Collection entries
####################
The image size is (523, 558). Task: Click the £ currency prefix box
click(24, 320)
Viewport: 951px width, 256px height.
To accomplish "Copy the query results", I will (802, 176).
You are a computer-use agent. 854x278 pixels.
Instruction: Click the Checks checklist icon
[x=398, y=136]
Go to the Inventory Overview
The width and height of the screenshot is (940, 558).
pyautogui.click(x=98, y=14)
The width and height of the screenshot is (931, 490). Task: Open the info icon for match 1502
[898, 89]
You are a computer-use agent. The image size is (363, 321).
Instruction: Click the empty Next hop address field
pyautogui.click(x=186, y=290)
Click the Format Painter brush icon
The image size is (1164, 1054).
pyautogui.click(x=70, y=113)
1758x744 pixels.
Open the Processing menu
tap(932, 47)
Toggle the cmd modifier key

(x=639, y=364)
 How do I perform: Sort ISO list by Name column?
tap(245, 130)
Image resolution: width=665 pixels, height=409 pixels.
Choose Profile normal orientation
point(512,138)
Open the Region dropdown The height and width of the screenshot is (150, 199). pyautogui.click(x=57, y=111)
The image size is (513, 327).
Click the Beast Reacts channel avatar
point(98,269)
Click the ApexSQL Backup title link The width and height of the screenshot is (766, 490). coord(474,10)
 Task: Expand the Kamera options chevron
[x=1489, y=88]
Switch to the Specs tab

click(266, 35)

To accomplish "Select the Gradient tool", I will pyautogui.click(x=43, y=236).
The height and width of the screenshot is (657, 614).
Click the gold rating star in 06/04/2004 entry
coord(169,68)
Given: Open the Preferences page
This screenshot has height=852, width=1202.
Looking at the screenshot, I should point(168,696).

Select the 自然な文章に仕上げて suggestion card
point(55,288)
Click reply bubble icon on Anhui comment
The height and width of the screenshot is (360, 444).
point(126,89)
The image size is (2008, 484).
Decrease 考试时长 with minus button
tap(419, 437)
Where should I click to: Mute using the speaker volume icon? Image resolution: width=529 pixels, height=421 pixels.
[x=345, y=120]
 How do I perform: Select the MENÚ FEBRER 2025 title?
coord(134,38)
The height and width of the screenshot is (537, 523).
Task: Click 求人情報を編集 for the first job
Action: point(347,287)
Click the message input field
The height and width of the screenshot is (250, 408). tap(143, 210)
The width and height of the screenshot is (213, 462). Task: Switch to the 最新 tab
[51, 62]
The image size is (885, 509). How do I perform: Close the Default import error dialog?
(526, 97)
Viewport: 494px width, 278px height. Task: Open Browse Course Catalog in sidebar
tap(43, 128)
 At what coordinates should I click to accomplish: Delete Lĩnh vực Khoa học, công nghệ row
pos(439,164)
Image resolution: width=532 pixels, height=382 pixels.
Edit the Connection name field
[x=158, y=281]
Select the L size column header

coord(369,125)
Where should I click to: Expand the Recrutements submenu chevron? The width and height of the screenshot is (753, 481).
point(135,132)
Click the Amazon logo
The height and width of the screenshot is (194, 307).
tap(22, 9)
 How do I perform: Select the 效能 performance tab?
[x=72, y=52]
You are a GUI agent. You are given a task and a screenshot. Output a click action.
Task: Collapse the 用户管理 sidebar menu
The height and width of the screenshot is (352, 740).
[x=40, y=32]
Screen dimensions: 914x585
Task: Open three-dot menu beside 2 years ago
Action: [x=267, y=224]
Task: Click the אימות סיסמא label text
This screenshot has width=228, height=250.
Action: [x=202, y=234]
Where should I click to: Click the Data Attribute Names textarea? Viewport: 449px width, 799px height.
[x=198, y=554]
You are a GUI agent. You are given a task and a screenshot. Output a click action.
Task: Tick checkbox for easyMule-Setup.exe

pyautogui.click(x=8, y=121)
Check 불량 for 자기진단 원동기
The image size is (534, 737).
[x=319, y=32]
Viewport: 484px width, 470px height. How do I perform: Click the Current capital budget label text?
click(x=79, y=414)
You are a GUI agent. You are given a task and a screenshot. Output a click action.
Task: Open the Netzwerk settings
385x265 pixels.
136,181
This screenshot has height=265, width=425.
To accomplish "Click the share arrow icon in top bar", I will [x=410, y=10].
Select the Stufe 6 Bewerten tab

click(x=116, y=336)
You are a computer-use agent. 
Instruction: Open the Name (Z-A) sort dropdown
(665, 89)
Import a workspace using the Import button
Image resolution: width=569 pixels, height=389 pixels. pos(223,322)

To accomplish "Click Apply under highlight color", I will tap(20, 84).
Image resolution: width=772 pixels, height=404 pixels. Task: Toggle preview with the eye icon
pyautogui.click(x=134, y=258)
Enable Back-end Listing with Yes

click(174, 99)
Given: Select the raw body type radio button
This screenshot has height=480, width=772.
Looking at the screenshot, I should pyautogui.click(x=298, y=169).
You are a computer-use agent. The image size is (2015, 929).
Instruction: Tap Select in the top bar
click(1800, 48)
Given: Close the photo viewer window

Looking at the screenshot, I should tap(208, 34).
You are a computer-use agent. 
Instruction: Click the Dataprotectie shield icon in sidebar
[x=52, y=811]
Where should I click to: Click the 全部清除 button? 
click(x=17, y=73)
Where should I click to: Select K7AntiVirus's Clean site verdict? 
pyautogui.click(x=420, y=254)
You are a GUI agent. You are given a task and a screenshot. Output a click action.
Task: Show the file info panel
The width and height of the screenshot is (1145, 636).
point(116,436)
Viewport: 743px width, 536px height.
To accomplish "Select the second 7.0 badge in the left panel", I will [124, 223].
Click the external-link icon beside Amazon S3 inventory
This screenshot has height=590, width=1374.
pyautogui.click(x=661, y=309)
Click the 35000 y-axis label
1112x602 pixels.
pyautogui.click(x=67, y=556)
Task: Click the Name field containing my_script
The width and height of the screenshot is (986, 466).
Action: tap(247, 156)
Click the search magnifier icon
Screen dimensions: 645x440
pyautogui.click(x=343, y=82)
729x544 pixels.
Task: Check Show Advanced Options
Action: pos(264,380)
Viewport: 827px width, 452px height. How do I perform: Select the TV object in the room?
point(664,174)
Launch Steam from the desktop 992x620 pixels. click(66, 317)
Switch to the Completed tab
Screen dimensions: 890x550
####################
== YOUR TASK ==
For this exercise, repeat the data above exactly.

== RESPONSE FOR THIS EXERCISE ==
The image size is (523, 558). Task: Click the £ currency prefix box
click(24, 320)
Viewport: 951px width, 256px height.
To accomplish "Copy the query results", I will (802, 176).
You are a computer-use agent. 854x278 pixels.
Instruction: Click the Checks checklist icon
[x=398, y=136]
Go to the Inventory Overview
The width and height of the screenshot is (940, 558).
pyautogui.click(x=98, y=14)
The width and height of the screenshot is (931, 490). Task: Open the info icon for match 1502
[898, 89]
You are a computer-use agent. The image size is (363, 321).
Instruction: Click the empty Next hop address field
pyautogui.click(x=186, y=290)
Click the Format Painter brush icon
The image size is (1164, 1054).
pyautogui.click(x=70, y=113)
1758x744 pixels.
Open the Processing menu
tap(932, 47)
Toggle the cmd modifier key

(x=639, y=364)
 How do I perform: Sort ISO list by Name column?
tap(245, 130)
Image resolution: width=665 pixels, height=409 pixels.
Choose Profile normal orientation
point(512,138)
Open the Region dropdown The height and width of the screenshot is (150, 199). pyautogui.click(x=57, y=111)
The image size is (513, 327).
Click the Beast Reacts channel avatar
point(98,269)
Click the ApexSQL Backup title link The width and height of the screenshot is (766, 490). coord(474,10)
 Task: Expand the Kamera options chevron
[x=1489, y=88]
Switch to the Specs tab

click(266, 35)

To accomplish "Select the Gradient tool", I will pyautogui.click(x=43, y=236).
The height and width of the screenshot is (657, 614).
Click the gold rating star in 06/04/2004 entry
coord(169,68)
Given: Open the Preferences page
This screenshot has height=852, width=1202.
Looking at the screenshot, I should point(168,696).

Select the 自然な文章に仕上げて suggestion card
point(55,288)
Click reply bubble icon on Anhui comment
The height and width of the screenshot is (360, 444).
point(126,89)
The image size is (2008, 484).
Decrease 考试时长 with minus button
tap(419, 437)
Where should I click to: Mute using the speaker volume icon? Image resolution: width=529 pixels, height=421 pixels.
[x=345, y=120]
 How do I perform: Select the MENÚ FEBRER 2025 title?
coord(134,38)
The height and width of the screenshot is (537, 523).
Task: Click 求人情報を編集 for the first job
Action: point(347,287)
Click the message input field
The height and width of the screenshot is (250, 408). tap(143, 210)
The width and height of the screenshot is (213, 462). Task: Switch to the 最新 tab
[51, 62]
The image size is (885, 509). How do I perform: Close the Default import error dialog?
(526, 97)
Viewport: 494px width, 278px height. Task: Open Browse Course Catalog in sidebar
tap(43, 128)
 At what coordinates should I click to accomplish: Delete Lĩnh vực Khoa học, công nghệ row
pos(439,164)
Image resolution: width=532 pixels, height=382 pixels.
Edit the Connection name field
[x=158, y=281]
Select the L size column header

coord(369,125)
Where should I click to: Expand the Recrutements submenu chevron? The width and height of the screenshot is (753, 481).
point(135,132)
Click the Amazon logo
The height and width of the screenshot is (194, 307).
tap(22, 9)
 How do I perform: Select the 效能 performance tab?
[x=72, y=52]
You are a GUI agent. You are given a task and a screenshot. Output a click action.
Task: Collapse the 用户管理 sidebar menu
The height and width of the screenshot is (352, 740).
[x=40, y=32]
Screen dimensions: 914x585
Task: Open three-dot menu beside 2 years ago
Action: [x=267, y=224]
Task: Click the אימות סיסמא label text
This screenshot has width=228, height=250.
Action: [x=202, y=234]
Where should I click to: Click the Data Attribute Names textarea? Viewport: 449px width, 799px height.
[x=198, y=554]
You are a GUI agent. You are given a task and a screenshot. Output a click action.
Task: Tick checkbox for easyMule-Setup.exe

pyautogui.click(x=8, y=121)
Check 불량 for 자기진단 원동기
The image size is (534, 737).
[x=319, y=32]
Viewport: 484px width, 470px height. How do I perform: Click the Current capital budget label text?
click(x=79, y=414)
You are a GUI agent. You are given a task and a screenshot. Output a click action.
Task: Open the Netzwerk settings
385x265 pixels.
136,181
This screenshot has height=265, width=425.
To accomplish "Click the share arrow icon in top bar", I will [x=410, y=10].
Select the Stufe 6 Bewerten tab

click(x=116, y=336)
You are a computer-use agent. 
Instruction: Open the Name (Z-A) sort dropdown
(665, 89)
Import a workspace using the Import button
Image resolution: width=569 pixels, height=389 pixels. pos(223,322)

To accomplish "Click Apply under highlight color", I will tap(20, 84).
Image resolution: width=772 pixels, height=404 pixels. Task: Toggle preview with the eye icon
pyautogui.click(x=134, y=258)
Enable Back-end Listing with Yes

click(174, 99)
Given: Select the raw body type radio button
This screenshot has height=480, width=772.
Looking at the screenshot, I should pyautogui.click(x=298, y=169).
You are a computer-use agent. The image size is (2015, 929).
Instruction: Tap Select in the top bar
click(1800, 48)
Given: Close the photo viewer window

Looking at the screenshot, I should tap(208, 34).
You are a computer-use agent. 
Instruction: Click the Dataprotectie shield icon in sidebar
[x=52, y=811]
Where should I click to: Click the 全部清除 button? 
click(x=17, y=73)
Where should I click to: Select K7AntiVirus's Clean site verdict? 
pyautogui.click(x=420, y=254)
You are a GUI agent. You are given a task and a screenshot. Output a click action.
Task: Show the file info panel
The width and height of the screenshot is (1145, 636).
point(116,436)
Viewport: 743px width, 536px height.
To accomplish "Select the second 7.0 badge in the left panel", I will [124, 223].
Click the external-link icon beside Amazon S3 inventory
This screenshot has height=590, width=1374.
pyautogui.click(x=661, y=309)
Click the 35000 y-axis label
1112x602 pixels.
pyautogui.click(x=67, y=556)
Task: Click the Name field containing my_script
The width and height of the screenshot is (986, 466).
Action: tap(247, 156)
Click the search magnifier icon
Screen dimensions: 645x440
pyautogui.click(x=343, y=82)
729x544 pixels.
Task: Check Show Advanced Options
Action: pos(264,380)
Viewport: 827px width, 452px height. How do I perform: Select the TV object in the room?
point(664,174)
Launch Steam from the desktop 992x620 pixels. click(66, 317)
Switch to the Completed tab
Screen dimensions: 890x550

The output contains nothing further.